Showing posts with label Loretta Ayeroff. Show all posts
Showing posts with label Loretta Ayeroff. Show all posts

Monday, August 27, 2012

GEOFF IN VENICE -- (YES, YES, I KNOW IT'S BEEN DONE)




I regularly say that LA is a tough town for tourists, especially European tourists.  They’re used to going to Paris or Amsterdam or even New York, and when they’re there they do a lot of walking, expect to do a lot of walking, moving more or less effortlessly, from hotel to art gallery to restaurant to park, and so on, supplemented by public transport if necessary.  This is the holiday experience.  And then they come to LA where none of this applies.


That’s why so many LA tourists end up in Santa Monica or Venice, where walking is a reasonable thing to do, and a perfectly good way of getting around.  Santa Monica has 3rd Street Promenade, Venice has its Ocean Front Walk, sometimes called the boardwalk though it’s a long time since there were any boards there, with its hippies, panhandlers, incense-sellers, body builders, street performers, and artists.  (I was tempted to put that in inverted commas  - “artists” – but hell, who am I to be a snot?)
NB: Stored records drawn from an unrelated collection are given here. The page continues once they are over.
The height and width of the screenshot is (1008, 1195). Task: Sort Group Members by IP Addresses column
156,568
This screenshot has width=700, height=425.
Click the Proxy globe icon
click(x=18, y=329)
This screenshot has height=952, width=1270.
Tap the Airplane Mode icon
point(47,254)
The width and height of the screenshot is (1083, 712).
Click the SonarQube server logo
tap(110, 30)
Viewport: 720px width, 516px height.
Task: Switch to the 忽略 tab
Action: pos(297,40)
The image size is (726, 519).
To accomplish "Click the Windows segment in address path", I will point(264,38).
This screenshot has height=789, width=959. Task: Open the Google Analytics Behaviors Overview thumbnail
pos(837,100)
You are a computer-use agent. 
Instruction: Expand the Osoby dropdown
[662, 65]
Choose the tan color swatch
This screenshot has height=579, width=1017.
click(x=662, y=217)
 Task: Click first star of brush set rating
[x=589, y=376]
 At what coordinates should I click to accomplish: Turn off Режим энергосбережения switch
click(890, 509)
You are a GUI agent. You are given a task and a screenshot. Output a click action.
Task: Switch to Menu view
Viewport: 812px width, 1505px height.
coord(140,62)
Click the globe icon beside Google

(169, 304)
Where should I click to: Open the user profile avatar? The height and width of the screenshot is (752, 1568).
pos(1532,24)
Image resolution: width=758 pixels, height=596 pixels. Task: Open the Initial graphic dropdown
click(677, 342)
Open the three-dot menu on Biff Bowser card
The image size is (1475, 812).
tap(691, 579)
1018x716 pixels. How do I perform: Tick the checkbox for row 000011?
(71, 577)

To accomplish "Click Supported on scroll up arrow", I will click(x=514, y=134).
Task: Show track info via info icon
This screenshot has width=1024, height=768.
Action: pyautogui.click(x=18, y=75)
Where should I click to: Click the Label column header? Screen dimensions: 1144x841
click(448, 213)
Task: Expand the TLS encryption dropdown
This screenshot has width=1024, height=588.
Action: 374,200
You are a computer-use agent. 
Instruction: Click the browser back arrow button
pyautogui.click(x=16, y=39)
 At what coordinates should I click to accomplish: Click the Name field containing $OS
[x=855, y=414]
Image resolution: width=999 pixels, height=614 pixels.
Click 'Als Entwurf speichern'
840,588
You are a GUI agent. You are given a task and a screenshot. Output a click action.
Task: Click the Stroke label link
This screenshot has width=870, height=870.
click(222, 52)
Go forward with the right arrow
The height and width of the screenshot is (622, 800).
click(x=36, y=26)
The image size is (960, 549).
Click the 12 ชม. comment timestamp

Actually, the Venice ocean front was the scene of one of my more excruciating walking experiences.  Back in the day, my then girlfriend and I, on a two week break from London, came to Venice and rented one of those four wheeled tandems, and we set off from the rental store at the south end of the boardwalk, and pedaled a couple of miles north - at which point we had a flat tire.

Even at the time, and many times since, I thought we should just have stayed on the tandem, ridden the damn thing back to the rental place, and if we’d shredded the tire and destroyed the wheel, well SFW?  But they had my credit cards details and we’d no doubt have got stung with a punitive charge, so we did what was probably the best thing.  We WALKED the tandem all the two couple miles back to the rental store.  This would have been a little annoying in most circumstances, but essentially no big deal.  However on the ocean front in Venice, there seemed to be a million people, all of them staring at us, all of them deeply fascinated, the best of them saying, “Oh, bummer, man.”   But others saying, “What happened, man?” as if there might be some metaphysical explanation, others saying we should make sure to get a refund (I’d already thought of that, oddly enough), and several who claimed sufficient bicycle repair skills that they could fix it there and then if we pulled over and gave them a little time.  We declined.  It was, I think, the longest two miles I’ve ever walked, by no means the most arduous, but as I say, the most excruciating.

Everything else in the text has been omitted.